Angola (most recent detection 9 February 2020)

Malaysia (most recent detection 13 March 2020)

These countries should:

  • Urgently strengthen routine immunization to boost population immunity.
  • Enhance surveillance quality, including considering introducing supplementary methods such as environmental surveillance, to reduce the risk of undetected WPV1 and cVDPV transmission, particularly among high risk mobile and vulnerable populations.
  • Intensify efforts to ensure vaccination of mobile and cross­border populations, Internally Displaced Persons, refugees and other vulnerable groups.
  • Enhance regional cooperation and cross border coordination to ensure prompt detection of WPV1 and cVDPV, and vaccination of high risk population groups.
  • Maintain these measures with documentation of full application of high quality surveillance and vaccination activities.
  • At the end of 12 months without evidence of reintroduction of WPV1 or new emergence and circulation of cVDPV, provide a report to the Director-General on measures taken to implement the Temporary Recommendations.

Additional considerations

The Committee welcomed the substantial progress that has been made but warned that the situation in Afghanistan risked a rapid reversal of progress. The Committee urged the polio programme to continue to discuss with all parties involved to ensure every missed child in inaccessible areas be quickly brought up to date with vaccines to avoid a sudden surge in cases, particularly as the high season commences. The Committee also urged donors and partners to continue their support, noting the beneficial use of polio assets during the pandemic and that a critical juncture had been reached: decreasing funding by governments, partly as a result of the pandemic, risked all the hard won gains being lost.

The Committee also welcomed the roll-out of novel OPV2 but was concerned to hear of delays in outbreak response, in some cases as countries preferred to wait for novel OPV2. Polio outbreaks should continue to be met with a suitable sense of urgency, and response time generally needed to be reduced. The Committee requested the polio programme to continue to assist countries to mount an emergency response with whichever vaccine formulation was available.

The Committee also warned of the ongoing effects of COVID-19, particularly on routine immunization, and possible future disruptions of supply and delivery of vaccines. COVID-19 is likely to continue to have negative effects on all health programs and systems for some time to come, so the polio programme must continue to adjust its response on an ongoing basis to get over the remaining hurdles.
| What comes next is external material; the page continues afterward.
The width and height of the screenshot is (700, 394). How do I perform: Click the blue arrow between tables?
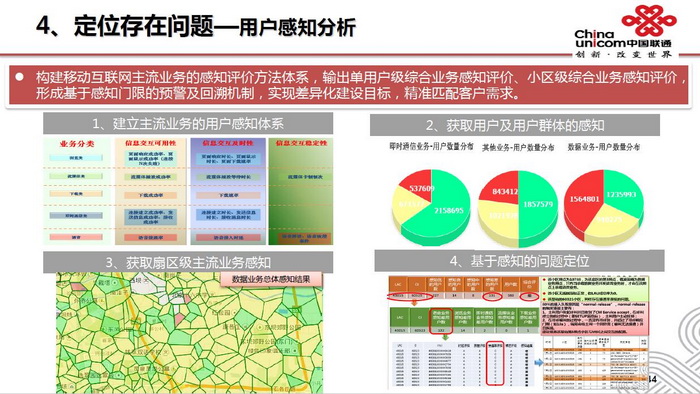click(539, 362)
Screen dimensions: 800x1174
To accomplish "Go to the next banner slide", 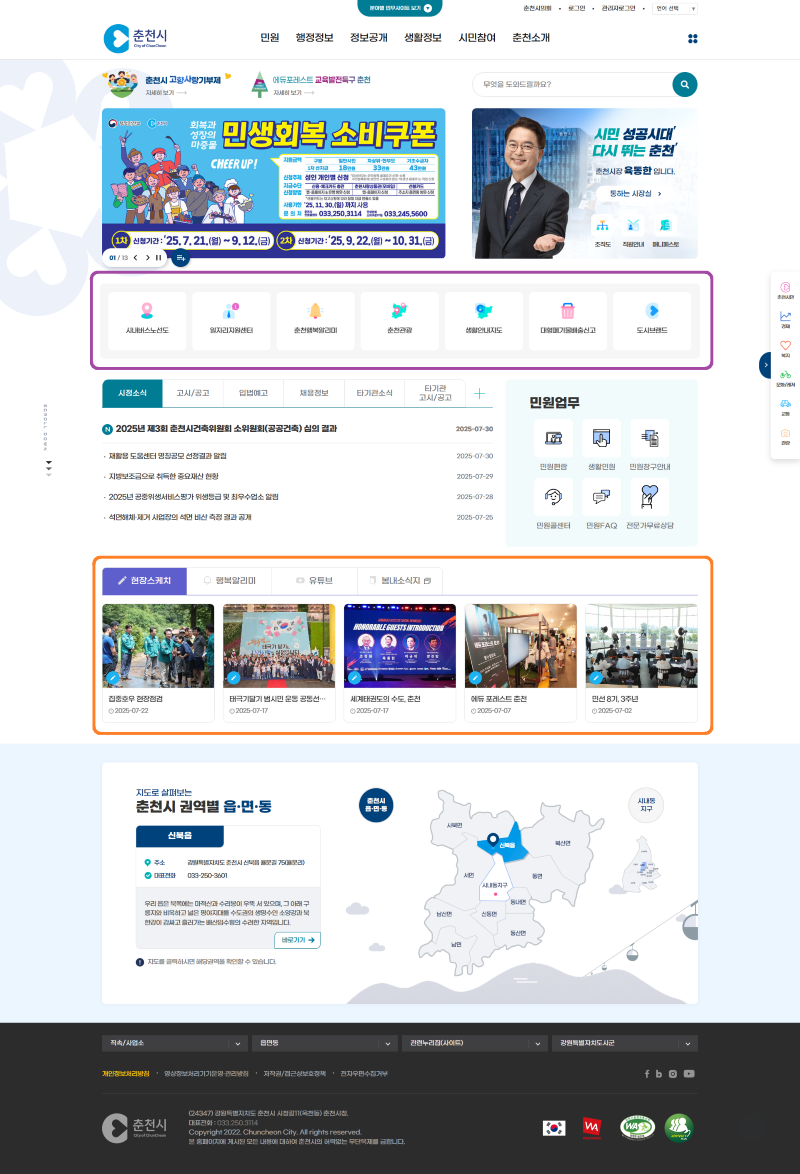I will pyautogui.click(x=147, y=258).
Based on the current situation regarding WPV1 and cVDPV, and the reports provided by affected countries, the Director-General accepted the Committee's assessment and on 10 August 2021 determined that the situation relating to poliovirus continues to constitute a PHEIC, with respect to WPV1 and cVDPV. The Director-General endorsed the Committee's recommendations for countries meeting the definition for 'States infected with WPV1, cVDPV1 or cVDPV3 with potential risk for international spread', 'States infected with cVDPV2 with potential risk for international spread' and for 'States no longer infected by WPV1 or cVDPV, but which remain vulnerable to re-infection by WPV or cVDPV' and extended the Temporary Recommendations under the IHR to reduce the risk of the international spread of poliovirus, effective 10 August 2021.